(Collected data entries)
********************

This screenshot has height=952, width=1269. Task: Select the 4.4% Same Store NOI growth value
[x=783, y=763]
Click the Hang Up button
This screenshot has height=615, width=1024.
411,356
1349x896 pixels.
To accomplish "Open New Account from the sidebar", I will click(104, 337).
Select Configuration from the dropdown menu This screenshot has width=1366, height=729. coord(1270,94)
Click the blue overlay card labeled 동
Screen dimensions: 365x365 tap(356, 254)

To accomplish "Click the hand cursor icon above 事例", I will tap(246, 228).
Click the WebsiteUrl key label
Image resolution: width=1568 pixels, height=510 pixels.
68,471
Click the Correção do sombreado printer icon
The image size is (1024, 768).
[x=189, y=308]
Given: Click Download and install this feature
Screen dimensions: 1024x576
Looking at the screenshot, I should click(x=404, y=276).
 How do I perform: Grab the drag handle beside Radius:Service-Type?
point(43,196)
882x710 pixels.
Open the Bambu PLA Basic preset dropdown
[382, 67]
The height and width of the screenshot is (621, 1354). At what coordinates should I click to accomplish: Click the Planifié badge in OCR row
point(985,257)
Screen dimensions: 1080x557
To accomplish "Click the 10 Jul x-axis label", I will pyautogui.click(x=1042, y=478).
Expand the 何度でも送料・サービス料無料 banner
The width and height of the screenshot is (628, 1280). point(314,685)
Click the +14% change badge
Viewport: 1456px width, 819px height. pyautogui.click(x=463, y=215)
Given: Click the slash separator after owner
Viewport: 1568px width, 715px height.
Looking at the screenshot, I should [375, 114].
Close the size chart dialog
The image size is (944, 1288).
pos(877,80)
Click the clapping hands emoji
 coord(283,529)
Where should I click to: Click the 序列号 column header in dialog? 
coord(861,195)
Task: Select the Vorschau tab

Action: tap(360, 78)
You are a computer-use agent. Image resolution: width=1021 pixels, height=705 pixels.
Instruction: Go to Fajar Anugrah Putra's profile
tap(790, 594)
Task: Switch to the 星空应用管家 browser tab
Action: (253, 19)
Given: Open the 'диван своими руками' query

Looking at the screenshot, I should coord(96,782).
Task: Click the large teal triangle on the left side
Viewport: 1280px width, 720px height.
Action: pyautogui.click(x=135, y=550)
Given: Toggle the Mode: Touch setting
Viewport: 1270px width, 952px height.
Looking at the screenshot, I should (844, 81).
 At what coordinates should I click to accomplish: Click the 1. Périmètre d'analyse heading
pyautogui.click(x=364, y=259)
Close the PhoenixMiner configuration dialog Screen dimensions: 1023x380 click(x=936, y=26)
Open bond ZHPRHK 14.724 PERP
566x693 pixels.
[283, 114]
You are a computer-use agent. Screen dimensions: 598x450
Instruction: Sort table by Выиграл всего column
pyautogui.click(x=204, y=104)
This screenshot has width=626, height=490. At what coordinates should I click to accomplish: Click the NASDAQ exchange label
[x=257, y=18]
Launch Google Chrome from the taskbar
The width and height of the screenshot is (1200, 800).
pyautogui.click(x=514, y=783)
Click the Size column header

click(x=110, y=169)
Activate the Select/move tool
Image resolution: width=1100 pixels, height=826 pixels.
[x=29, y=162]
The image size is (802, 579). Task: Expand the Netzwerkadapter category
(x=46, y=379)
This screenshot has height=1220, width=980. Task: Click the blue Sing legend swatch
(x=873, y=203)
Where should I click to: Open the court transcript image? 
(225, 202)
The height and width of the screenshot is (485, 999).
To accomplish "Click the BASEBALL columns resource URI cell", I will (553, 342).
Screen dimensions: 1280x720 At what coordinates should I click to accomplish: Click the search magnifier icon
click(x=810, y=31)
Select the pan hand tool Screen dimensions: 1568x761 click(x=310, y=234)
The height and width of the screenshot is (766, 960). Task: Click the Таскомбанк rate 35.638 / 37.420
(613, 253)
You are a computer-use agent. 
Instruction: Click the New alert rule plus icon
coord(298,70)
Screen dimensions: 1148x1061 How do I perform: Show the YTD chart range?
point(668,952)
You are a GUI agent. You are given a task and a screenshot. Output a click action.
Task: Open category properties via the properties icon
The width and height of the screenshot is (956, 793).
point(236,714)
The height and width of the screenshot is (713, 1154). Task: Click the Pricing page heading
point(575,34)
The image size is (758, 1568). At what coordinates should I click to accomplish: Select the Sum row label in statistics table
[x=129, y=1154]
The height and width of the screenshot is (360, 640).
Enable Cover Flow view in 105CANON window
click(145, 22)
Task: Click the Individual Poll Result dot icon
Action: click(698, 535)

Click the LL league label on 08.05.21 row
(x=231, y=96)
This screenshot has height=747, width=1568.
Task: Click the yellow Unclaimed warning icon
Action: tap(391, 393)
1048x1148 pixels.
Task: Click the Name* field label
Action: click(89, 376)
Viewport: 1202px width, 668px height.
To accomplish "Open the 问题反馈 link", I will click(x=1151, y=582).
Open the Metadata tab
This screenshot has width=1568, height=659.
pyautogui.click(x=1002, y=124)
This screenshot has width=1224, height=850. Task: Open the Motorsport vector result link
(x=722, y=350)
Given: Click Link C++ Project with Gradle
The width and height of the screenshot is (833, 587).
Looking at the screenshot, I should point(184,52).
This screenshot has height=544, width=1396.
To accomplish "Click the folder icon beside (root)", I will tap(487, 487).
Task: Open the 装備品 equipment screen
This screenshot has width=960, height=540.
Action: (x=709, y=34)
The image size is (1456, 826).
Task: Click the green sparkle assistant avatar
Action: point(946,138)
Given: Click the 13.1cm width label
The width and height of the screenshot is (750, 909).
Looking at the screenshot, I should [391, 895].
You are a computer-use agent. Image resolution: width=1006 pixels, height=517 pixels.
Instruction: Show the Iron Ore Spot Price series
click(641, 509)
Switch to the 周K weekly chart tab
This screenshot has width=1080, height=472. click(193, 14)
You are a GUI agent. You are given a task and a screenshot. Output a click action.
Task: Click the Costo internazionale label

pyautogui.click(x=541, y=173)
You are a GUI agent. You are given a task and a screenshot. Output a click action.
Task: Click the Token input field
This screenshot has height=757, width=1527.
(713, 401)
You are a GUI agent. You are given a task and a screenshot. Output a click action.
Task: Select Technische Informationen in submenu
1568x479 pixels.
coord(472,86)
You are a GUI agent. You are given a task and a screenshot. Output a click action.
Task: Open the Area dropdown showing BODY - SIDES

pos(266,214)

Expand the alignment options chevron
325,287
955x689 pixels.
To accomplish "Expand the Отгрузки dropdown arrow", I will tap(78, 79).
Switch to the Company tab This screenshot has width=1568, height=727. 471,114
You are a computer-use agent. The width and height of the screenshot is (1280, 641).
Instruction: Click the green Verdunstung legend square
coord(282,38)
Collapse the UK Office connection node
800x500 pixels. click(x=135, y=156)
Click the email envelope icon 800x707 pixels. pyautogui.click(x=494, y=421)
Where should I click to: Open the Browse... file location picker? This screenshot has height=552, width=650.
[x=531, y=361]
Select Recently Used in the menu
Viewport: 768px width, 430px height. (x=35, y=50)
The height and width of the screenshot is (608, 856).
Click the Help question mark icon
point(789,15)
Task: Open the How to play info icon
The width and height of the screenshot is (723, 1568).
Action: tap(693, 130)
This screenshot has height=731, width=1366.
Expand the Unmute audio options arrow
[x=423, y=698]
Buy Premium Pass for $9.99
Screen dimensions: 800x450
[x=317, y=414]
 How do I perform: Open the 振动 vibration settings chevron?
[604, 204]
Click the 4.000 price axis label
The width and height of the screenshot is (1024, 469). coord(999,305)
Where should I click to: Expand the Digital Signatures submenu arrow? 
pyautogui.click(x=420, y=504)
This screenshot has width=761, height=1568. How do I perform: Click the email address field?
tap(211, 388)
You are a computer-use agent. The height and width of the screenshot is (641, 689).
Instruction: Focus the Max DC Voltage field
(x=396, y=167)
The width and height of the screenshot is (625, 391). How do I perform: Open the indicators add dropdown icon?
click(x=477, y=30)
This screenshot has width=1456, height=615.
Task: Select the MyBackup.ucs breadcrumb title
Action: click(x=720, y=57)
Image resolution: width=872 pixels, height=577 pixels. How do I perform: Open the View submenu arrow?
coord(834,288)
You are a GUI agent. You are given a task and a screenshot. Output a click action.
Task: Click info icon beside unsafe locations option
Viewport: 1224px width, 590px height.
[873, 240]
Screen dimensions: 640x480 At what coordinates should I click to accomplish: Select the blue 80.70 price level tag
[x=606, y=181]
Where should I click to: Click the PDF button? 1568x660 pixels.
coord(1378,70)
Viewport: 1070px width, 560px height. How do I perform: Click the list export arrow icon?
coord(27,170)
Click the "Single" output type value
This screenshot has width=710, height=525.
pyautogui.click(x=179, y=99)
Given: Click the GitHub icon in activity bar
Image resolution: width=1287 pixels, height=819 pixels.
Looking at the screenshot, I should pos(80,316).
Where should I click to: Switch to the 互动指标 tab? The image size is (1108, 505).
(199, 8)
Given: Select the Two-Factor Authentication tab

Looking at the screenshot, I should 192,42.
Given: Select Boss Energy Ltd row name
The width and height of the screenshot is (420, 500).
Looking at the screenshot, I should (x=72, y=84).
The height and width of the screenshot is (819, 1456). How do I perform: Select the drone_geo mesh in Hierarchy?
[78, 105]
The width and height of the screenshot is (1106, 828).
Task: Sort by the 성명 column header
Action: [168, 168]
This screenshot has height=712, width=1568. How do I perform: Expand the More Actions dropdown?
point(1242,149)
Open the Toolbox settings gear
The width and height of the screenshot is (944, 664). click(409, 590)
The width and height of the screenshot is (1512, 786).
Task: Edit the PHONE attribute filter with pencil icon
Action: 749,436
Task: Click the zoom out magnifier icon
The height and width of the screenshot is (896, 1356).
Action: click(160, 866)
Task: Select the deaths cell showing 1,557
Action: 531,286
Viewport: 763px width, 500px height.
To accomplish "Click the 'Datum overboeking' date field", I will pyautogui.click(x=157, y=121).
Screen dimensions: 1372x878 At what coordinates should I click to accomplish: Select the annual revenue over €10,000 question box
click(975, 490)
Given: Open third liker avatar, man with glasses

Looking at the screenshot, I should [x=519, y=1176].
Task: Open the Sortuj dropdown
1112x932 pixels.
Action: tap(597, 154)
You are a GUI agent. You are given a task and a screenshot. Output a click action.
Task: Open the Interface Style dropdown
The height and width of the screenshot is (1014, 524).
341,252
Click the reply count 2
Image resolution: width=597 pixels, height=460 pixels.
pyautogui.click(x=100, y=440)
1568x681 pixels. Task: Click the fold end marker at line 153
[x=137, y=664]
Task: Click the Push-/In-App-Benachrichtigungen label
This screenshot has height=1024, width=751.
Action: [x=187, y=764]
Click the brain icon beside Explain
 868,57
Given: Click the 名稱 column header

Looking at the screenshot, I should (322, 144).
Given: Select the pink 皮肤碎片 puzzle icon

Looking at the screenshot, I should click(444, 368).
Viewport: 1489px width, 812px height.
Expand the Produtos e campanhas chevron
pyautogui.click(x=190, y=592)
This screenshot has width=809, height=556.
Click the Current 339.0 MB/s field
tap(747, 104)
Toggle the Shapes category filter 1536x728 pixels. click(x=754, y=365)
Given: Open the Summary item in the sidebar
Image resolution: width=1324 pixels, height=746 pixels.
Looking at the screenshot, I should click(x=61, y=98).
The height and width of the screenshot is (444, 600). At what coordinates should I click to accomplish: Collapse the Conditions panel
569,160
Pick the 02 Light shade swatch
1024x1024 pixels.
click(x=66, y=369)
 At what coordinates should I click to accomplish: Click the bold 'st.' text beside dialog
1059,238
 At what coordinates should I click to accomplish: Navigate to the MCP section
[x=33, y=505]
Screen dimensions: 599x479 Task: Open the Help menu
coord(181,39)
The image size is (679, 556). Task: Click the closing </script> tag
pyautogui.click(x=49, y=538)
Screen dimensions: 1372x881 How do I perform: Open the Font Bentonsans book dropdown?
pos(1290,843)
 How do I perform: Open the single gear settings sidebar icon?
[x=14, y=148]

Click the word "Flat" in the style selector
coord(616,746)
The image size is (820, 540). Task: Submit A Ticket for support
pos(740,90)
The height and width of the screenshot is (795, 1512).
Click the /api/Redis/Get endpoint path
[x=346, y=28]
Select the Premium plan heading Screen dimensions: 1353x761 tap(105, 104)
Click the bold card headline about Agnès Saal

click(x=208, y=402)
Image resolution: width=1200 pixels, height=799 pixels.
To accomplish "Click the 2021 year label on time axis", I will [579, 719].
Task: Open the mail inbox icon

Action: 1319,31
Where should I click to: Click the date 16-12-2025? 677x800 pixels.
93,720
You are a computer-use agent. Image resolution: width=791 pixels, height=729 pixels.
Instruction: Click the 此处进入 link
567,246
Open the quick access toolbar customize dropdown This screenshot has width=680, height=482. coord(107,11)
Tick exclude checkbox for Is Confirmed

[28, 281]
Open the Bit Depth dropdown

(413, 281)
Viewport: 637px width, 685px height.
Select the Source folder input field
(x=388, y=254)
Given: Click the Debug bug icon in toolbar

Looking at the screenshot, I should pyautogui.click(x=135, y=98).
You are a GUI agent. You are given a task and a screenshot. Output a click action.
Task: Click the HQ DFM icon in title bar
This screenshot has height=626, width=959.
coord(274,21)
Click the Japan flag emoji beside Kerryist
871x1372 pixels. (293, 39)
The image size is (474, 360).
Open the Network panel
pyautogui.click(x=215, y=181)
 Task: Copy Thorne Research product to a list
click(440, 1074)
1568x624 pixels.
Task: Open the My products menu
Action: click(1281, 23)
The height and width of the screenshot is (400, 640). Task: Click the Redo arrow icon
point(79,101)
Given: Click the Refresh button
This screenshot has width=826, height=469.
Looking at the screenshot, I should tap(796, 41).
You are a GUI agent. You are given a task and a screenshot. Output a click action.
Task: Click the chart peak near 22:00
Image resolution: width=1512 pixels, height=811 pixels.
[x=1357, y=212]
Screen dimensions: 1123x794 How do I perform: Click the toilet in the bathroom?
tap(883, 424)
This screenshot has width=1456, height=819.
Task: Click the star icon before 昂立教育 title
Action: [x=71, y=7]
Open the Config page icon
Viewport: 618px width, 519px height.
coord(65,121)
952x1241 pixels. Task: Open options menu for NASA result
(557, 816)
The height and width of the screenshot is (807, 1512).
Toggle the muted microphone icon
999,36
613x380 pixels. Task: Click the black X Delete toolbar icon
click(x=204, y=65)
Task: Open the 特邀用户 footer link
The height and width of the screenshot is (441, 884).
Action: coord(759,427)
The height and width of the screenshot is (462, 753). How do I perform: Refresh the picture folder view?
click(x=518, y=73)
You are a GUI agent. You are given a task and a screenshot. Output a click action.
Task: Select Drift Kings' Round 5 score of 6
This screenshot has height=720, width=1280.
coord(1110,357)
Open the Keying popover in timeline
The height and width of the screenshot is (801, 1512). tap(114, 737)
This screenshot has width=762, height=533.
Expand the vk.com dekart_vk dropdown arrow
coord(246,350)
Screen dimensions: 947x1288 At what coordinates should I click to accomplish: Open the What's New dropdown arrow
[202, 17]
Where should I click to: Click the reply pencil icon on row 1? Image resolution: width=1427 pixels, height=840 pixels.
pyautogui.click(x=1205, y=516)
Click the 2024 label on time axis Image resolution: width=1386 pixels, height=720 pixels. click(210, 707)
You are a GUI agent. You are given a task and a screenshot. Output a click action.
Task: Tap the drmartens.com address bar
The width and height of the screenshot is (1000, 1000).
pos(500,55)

********************

Required action:
Set down, exactly as they stand above, the lines starting with the line with "The height and width of the screenshot is (621, 1354)." and going on through the line with "Given: Click the slash separator after owner", and no others.

Written solution:
The height and width of the screenshot is (621, 1354). At what coordinates should I click to accomplish: Click the Planifié badge in OCR row
point(985,257)
Screen dimensions: 1080x557
To accomplish "Click the 10 Jul x-axis label", I will pyautogui.click(x=1042, y=478).
Expand the 何度でも送料・サービス料無料 banner
The width and height of the screenshot is (628, 1280). point(314,685)
Click the +14% change badge
Viewport: 1456px width, 819px height. pyautogui.click(x=463, y=215)
Given: Click the slash separator after owner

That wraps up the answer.